The person she reveals in "Not That Kind of Girl" -- which came out Tuesday and for which she got a $3.5 million advance -- is not dissimilar to her "Girls" character Hannah: self-obsessed, funny and depressed.

The TV series, which she writes and in which she also stars, dwells on the lives and loves of twenty-something women in Brooklyn -- a grittier, less romantic "Sex In The City" for the 21st century.

First aired on HBO in April 2012, the show has enjoyed phenomenal success, winning Dunham two Golden Globes for best actress and best TV series, and earning a clutch of other award nominations.

Exuberant, strong, vulnerable and 100 percent herself, she has been compared to legendary film director Woody Allen and called a spokeswoman for the insecurity of her generation.

Dunham is certainly one of the few women to stick her neck above the parapet of polished sameness marketed on the U.S. screen.

Her plump, tattooed body and her eccentric clothes clash with the Hollywood norm.

On "Girls," she almost gleefully exposes her physical imperfections for all to see.

The daughter of artists and privately educated in Brooklyn, Dunham writes in "Not That Kind of Girl" with a precise and caustic voice about losing her virginity, childhood insomnia, how she slept with her parents until she was 12, her neuroses and dysfunctional relationships.

She details the menus of her diets, the therapists she has consulted since she was nine, her diagnosis with obsessive compulsive disorder at 11 and how she started to take medication at 14.

As in the TV series, fantasy and romance are conspicuously absent.

- The female Woody Allen? -

In the first season of "Girls," Hannah bluntly tells her parents that she is the voice of her generation. But in the book, Dunham is slightly more modest.

"If I could take what I've learned and make one menial job easier for you, or prevent you from having the kind of sex where you feel you must keep your sneakers on in case you want to run away during the act, then every misstep of mine was worthwhile," she writes.

The platinum blonde -- at least for now -- feminist willingly engages in self-mockery and quotes Flaubert's Madame Bovary, Andy Warhol and American writer Joan Didion.

She has dedicated the book to the late American novelist and scriptwriter Nora Ephron, to whom she was close.

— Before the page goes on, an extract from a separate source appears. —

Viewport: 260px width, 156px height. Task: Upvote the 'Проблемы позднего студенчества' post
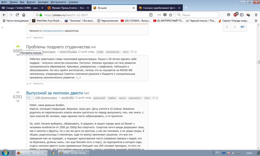[17, 47]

Dunham tells stories of less-than-enjoyable sexual encounters and explains that she has always been interested in nudity, which she describes as "more sociological than sexual."

She criticizes the way love scenes are depicted on screen, saying: "between porno and studio romantic comedies, we get the message loud and clear that we are all doing it all wrong."

She details the contents of her handbag, the 15 things she learned from her mother, the 17 things she learned from her father, what not to say to friends and talks about death.

New York Times literary critic Michiko Kakutani hailed what she called a "smart, funny book" from Dunham.

"By simply telling her own story in all its specificity and sometimes embarrassing detail, (Dunham) has written a book that's as acute and heartfelt as it is funny."

Others have been less nice, recalling her expensive education, and criticizing her for not talking about her success, which fascinates as well as irritates some Americans.

But at only 28, Dunham doesn't care. Once her book tour is over, the fourth season of "Girls" begins on HBO in January.